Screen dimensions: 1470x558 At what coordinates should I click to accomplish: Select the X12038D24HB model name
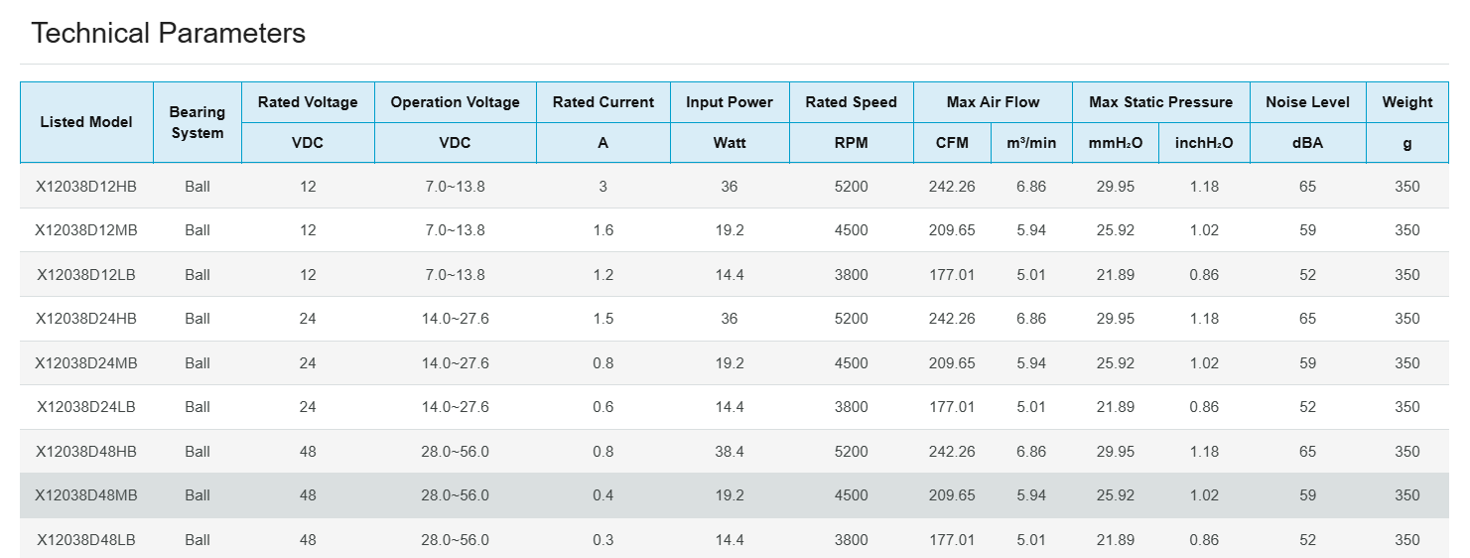tap(86, 319)
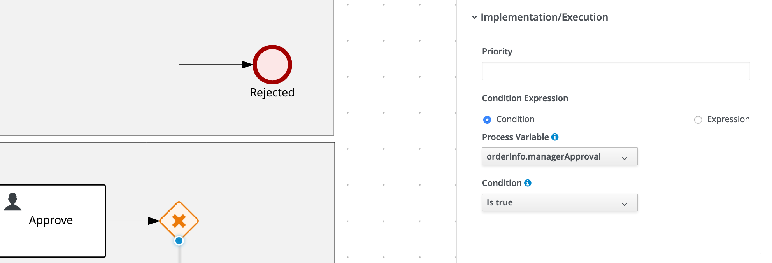Click the sequence flow line to Rejected
This screenshot has height=263, width=772.
pyautogui.click(x=179, y=128)
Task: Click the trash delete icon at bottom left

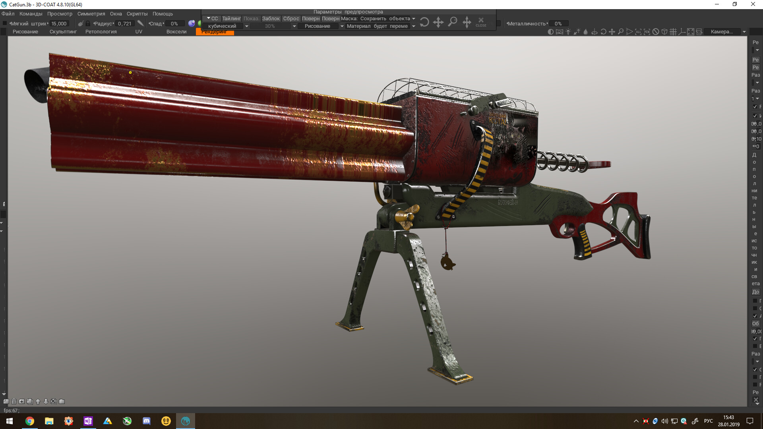Action: coord(14,402)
++++++++
#### Work required
Give the lines of the items above as a Markdown table with the columns "Row" and "Line". Put one line in each row with its row number, leave out the blank lines, and leave out the pictures.

#### Task output
| Row | Line |
|---|---|
| 1 | Screen dimensions: 1470x558 At what coordinates should I click to accomplish: Select the X12038D24HB model name |
| 2 | tap(86, 319) |
| 3 | Click the sequence flow line to Rejected |
| 4 | This screenshot has height=263, width=772. |
| 5 | pyautogui.click(x=179, y=128) |
| 6 | Task: Click the trash delete icon at bottom left |
| 7 | Action: coord(14,402) |